Berlin (kobinet - 01.05.2003 - 15:51) Tief betroffen und enttäuscht haben behinderte Menschen auf das Urteil des Berliner Verwaltungsgerichts reagiert, das nach der Verhandlung über die Klage des Sozialverbands VdK zum Holocaust-Mahnmal die Freiheit der Kunst vor die Wünsche und Forderungen Behinderter setzte. Die Arbeiten am Berliner Holocaust-Mahnmal können wie geplant fortgesetzt werden, berichtet heute die Presse in einer Meldung der französischen Nachrichtenagentur AFP: Das Berliner Verwaltungsgericht entschied, dass das im Bau befindliche Denkmal mit seinen 2700 Betonstelen nicht vollständig für Rollstuhlfahrer zugänglich sein müsse. Die Richter wiesen damit eine Klage des Sozialverbandes VdK ab, der eine bauliche Veränderung an dem Projekt gefordert hatte. Es gebe ein erhebliches öffentliches Interesse an der Errichtung des Mahnmals nach den Plänen des US-Architekten Peter Eisenman, hieß es in dem Urteil.

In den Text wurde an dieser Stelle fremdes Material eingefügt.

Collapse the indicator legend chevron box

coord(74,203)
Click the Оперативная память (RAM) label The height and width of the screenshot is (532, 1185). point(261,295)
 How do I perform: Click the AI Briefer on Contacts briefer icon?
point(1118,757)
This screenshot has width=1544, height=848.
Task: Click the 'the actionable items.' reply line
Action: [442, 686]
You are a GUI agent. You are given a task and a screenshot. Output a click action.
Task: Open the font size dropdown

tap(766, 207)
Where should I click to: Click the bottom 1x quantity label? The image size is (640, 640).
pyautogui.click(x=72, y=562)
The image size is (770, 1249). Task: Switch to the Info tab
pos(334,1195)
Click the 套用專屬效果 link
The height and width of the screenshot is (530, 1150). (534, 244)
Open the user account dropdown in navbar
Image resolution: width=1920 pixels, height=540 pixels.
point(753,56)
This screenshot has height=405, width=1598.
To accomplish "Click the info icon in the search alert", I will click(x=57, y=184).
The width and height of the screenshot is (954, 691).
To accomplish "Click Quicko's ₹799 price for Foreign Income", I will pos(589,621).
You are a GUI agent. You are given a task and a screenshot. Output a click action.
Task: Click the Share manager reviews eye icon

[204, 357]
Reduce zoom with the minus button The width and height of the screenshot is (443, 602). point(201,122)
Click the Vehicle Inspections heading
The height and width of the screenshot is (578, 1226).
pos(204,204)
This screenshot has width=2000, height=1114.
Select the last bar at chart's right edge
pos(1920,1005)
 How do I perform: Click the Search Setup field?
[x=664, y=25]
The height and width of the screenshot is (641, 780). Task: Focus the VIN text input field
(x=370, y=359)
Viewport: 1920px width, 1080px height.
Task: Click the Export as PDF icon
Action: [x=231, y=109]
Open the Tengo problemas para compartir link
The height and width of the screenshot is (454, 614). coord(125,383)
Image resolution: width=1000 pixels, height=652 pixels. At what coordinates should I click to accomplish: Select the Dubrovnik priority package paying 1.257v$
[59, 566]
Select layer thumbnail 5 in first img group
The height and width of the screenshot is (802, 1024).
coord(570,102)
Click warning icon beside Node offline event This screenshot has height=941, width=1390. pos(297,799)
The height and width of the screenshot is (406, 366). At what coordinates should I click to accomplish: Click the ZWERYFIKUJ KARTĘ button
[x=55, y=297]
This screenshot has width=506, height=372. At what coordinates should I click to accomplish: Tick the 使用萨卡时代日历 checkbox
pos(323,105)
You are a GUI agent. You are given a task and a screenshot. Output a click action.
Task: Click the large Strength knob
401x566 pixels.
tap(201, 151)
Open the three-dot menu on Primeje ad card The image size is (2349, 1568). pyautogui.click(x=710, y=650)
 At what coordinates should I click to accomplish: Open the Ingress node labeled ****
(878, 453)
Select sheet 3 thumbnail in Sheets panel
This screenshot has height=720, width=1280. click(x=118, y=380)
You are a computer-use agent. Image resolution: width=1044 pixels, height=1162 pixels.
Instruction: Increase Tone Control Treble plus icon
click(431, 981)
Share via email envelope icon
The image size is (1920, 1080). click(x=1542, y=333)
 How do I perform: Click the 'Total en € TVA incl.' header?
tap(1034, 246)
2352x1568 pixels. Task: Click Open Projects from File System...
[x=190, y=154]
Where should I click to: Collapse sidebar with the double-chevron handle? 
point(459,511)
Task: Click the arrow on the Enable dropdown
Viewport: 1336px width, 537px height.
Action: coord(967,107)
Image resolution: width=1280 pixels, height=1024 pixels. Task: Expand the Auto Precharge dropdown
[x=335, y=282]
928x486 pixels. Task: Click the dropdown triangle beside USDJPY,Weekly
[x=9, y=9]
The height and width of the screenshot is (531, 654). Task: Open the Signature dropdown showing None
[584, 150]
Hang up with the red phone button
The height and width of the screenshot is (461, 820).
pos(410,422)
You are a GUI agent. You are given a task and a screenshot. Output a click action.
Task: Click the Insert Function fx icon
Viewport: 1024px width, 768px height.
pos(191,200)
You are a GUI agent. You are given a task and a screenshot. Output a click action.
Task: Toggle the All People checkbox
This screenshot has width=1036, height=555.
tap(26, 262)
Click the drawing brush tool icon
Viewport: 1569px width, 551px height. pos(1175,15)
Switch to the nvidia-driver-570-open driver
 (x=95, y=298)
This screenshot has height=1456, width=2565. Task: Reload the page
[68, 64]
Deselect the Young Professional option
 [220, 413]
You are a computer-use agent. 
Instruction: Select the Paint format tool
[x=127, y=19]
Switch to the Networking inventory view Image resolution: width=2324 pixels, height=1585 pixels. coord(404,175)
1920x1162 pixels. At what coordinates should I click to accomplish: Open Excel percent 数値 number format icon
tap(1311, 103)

Nach einer etwa sechs Stunden währenden Verhandlung begründete das Gericht seine Entscheidung mit der auch im Grundgesetz verbrieften Freiheit der Kunst. Die Richter betonten, dass das Mahnmal südlich des Brandenburger Tores auch nach den bisherigen Planungen für Behinderte zumindest eingeschränkt zugänglich sei. Demgegenüber hatte der VdK Berlin-Brandenburg in der Verhandlung moniert, dass die Stelen in einem Abstand von 0,95 Metern aufgestellt würden. Das Gelände sei nur in 13 Achsen für Behinderte im Rollstuhl nutzbar. Die übrigen Bereiche des Stelenfeldes seien wegen der wellenförmigen Vertiefungen des Geländes für Rollstuhlfahrer nicht erreichbar. Dadurch seien die Behinderten in der Erlebbarkeit des Mahnmals erheblich benachteiligt.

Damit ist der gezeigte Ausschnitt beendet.